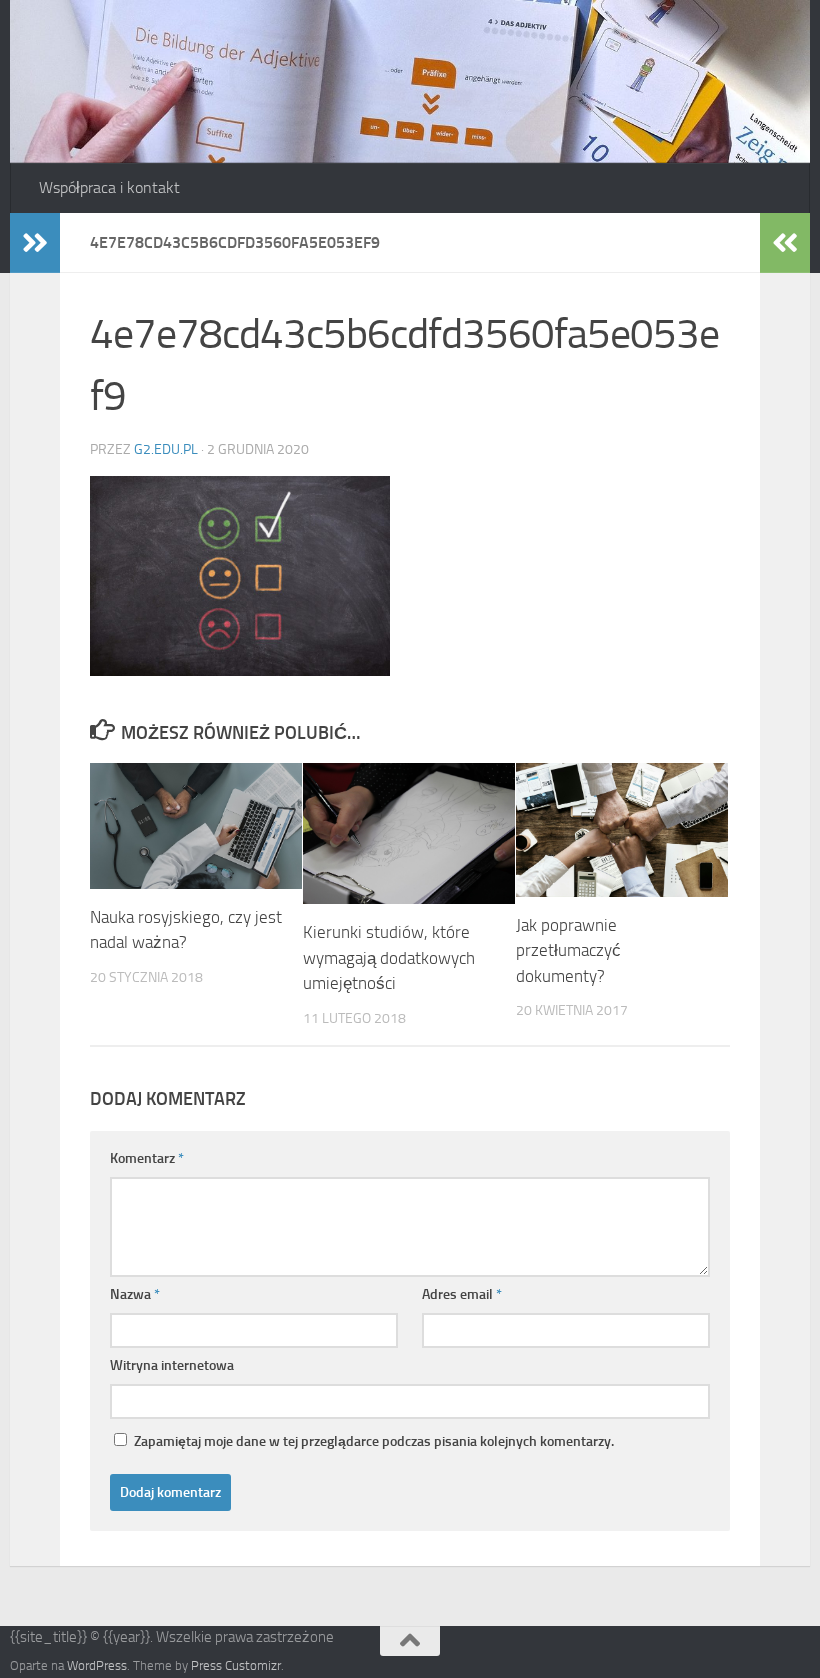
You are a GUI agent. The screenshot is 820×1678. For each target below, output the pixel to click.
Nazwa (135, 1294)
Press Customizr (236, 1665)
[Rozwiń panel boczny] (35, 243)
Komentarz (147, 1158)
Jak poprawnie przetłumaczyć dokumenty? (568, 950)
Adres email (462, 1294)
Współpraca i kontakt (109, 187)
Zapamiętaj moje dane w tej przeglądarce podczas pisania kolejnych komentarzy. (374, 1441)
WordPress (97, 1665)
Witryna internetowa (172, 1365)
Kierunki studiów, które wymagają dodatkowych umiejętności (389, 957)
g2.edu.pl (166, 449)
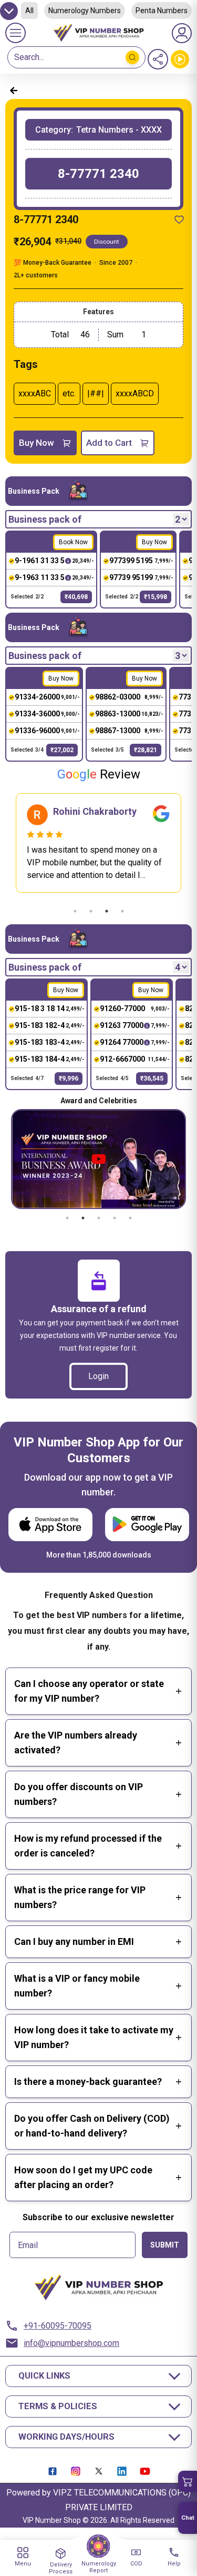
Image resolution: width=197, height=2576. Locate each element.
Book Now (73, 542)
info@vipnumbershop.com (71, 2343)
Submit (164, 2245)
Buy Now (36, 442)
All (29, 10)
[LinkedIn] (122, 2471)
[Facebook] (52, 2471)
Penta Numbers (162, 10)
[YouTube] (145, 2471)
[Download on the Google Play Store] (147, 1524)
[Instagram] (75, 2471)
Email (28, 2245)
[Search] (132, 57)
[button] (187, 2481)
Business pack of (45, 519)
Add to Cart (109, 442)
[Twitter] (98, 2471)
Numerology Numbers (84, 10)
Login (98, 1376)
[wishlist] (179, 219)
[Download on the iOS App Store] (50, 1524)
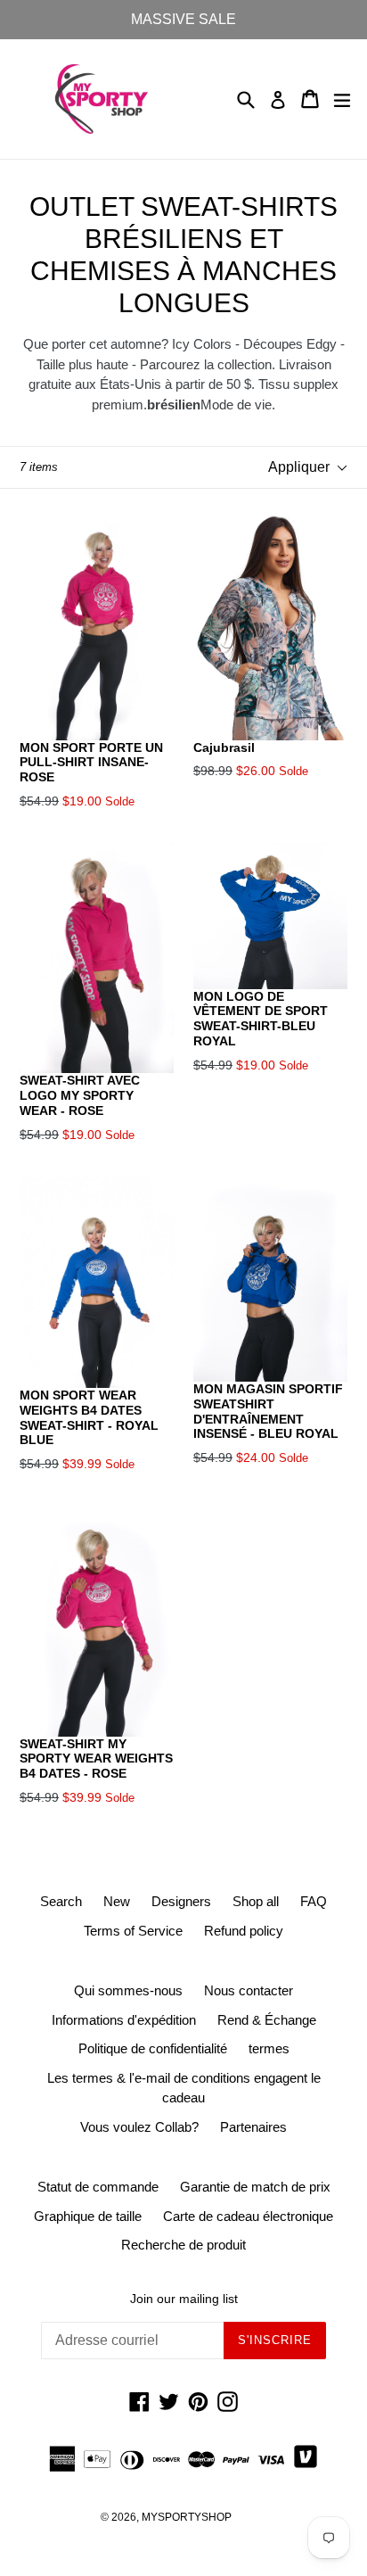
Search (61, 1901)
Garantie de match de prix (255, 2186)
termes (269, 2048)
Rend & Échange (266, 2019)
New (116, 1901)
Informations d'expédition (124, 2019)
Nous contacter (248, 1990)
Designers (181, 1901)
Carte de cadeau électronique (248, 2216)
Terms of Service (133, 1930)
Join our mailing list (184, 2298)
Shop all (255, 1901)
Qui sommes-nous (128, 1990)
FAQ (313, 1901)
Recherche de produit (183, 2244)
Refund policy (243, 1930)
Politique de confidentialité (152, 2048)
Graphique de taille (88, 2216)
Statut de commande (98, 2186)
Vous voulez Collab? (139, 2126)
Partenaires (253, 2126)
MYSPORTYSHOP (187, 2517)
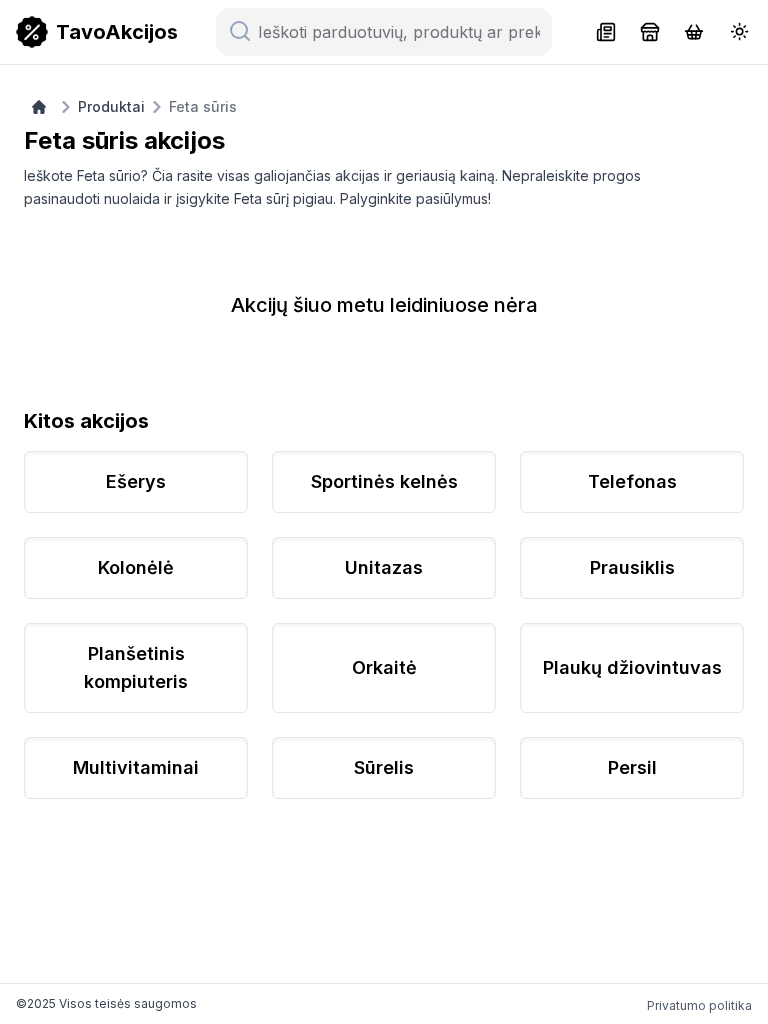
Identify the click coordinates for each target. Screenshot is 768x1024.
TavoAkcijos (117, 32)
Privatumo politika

**Task brief:** Without the pictures, restate each entry exactly.

**Response below:**
You are a GUI agent. The screenshot is 820×1678. For each target below, output the pixel to click.
Nazwa (135, 1294)
Press Customizr (236, 1665)
[Rozwiń panel boczny] (35, 243)
Komentarz (147, 1158)
Jak poprawnie przetłumaczyć dokumenty? (568, 950)
Adres email (462, 1294)
Współpraca i kontakt (109, 187)
Zapamiętaj moje dane w tej przeglądarce podczas pisania kolejnych komentarzy. (374, 1441)
WordPress (97, 1665)
Witryna internetowa (172, 1365)
Kierunki studiów, które wymagają dodatkowych umiejętności (389, 957)
g2.edu.pl (166, 449)
Image resolution: width=197, height=2576. Locate each element.
Book Now (73, 542)
info@vipnumbershop.com (71, 2343)
Submit (164, 2245)
Buy Now (36, 442)
All (29, 10)
[LinkedIn] (122, 2471)
[Facebook] (52, 2471)
Penta Numbers (162, 10)
[YouTube] (145, 2471)
[Download on the Google Play Store] (147, 1524)
[Instagram] (75, 2471)
Email (28, 2245)
[Search] (132, 57)
[button] (187, 2481)
Business pack of (45, 519)
Add to Cart (109, 442)
[Twitter] (98, 2471)
Numerology Numbers (84, 10)
Login (98, 1376)
[wishlist] (179, 219)
[Download on the iOS App Store] (50, 1524)
Search (61, 1901)
Garantie de match de prix (255, 2186)
termes (269, 2048)
Rend & Échange (266, 2019)
New (116, 1901)
Informations d'expédition (124, 2019)
Nous contacter (248, 1990)
Designers (181, 1901)
Carte de cadeau électronique (248, 2216)
Terms of Service (133, 1930)
Join our mailing list (184, 2298)
Shop all (255, 1901)
Qui sommes-nous (128, 1990)
FAQ (313, 1901)
Recherche de produit (183, 2244)
Refund policy (243, 1930)
Politique de confidentialité (152, 2048)
Graphique de taille (88, 2216)
Statut de commande (98, 2186)
Vous voulez Collab? (139, 2126)
Partenaires (253, 2126)
MYSPORTYSHOP (187, 2517)
Identify the click coordinates for each target. Screenshot is 768x1024.
TavoAkcijos (117, 32)
Privatumo politika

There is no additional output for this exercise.